Look for the word "will" in the entries and copy every line where it shows up.

# STORED DATA
........

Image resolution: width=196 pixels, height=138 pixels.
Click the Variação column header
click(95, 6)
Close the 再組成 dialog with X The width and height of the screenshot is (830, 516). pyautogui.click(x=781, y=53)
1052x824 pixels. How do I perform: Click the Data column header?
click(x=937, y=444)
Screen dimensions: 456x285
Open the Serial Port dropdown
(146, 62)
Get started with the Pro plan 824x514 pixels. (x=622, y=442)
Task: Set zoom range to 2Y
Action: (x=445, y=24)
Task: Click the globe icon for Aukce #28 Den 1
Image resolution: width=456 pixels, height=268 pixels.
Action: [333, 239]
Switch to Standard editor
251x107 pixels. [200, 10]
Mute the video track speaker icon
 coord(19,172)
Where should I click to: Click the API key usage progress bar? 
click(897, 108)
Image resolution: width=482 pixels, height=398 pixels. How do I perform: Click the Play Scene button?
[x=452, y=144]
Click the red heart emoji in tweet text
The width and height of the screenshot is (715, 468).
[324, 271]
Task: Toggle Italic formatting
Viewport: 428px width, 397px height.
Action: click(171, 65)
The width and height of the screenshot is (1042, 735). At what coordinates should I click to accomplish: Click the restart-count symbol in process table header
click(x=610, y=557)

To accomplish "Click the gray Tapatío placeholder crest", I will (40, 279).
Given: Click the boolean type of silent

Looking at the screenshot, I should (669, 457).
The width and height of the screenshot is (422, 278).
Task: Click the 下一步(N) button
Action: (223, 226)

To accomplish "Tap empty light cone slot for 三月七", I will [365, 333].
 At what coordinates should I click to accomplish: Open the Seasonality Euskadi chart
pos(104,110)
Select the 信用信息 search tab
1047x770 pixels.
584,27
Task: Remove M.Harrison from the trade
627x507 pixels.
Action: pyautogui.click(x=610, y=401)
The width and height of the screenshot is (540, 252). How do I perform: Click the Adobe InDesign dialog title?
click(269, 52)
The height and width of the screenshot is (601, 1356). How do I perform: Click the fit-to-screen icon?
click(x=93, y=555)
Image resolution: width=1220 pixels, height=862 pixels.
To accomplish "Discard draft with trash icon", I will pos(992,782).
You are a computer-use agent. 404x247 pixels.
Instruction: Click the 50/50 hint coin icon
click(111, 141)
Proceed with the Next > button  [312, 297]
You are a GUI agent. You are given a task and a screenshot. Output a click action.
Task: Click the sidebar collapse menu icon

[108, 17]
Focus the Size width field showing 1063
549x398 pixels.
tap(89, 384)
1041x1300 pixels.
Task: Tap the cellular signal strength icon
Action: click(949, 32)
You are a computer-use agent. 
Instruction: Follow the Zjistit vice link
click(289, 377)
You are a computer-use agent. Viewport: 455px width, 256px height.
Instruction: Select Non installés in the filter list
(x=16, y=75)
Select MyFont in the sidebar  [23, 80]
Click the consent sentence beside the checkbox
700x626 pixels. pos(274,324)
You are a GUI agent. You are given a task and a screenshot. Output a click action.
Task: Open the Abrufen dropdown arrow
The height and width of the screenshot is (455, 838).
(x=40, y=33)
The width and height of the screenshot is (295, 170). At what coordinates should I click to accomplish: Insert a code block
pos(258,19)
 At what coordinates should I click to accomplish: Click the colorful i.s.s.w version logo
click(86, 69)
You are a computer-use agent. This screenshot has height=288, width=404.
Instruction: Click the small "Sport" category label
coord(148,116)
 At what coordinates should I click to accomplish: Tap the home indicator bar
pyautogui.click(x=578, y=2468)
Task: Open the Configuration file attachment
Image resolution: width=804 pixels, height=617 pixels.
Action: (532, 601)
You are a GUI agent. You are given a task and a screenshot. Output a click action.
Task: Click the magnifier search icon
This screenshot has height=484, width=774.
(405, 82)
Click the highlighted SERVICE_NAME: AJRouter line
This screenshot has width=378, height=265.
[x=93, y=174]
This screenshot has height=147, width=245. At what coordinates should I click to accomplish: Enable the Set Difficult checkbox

........

# WRITTEN REPLY
To accomplish "Click the gray Tapatío placeholder crest", I will (40, 279).
To accomplish "Tap empty light cone slot for 三月七", I will [365, 333].
To accomplish "Discard draft with trash icon", I will pos(992,782).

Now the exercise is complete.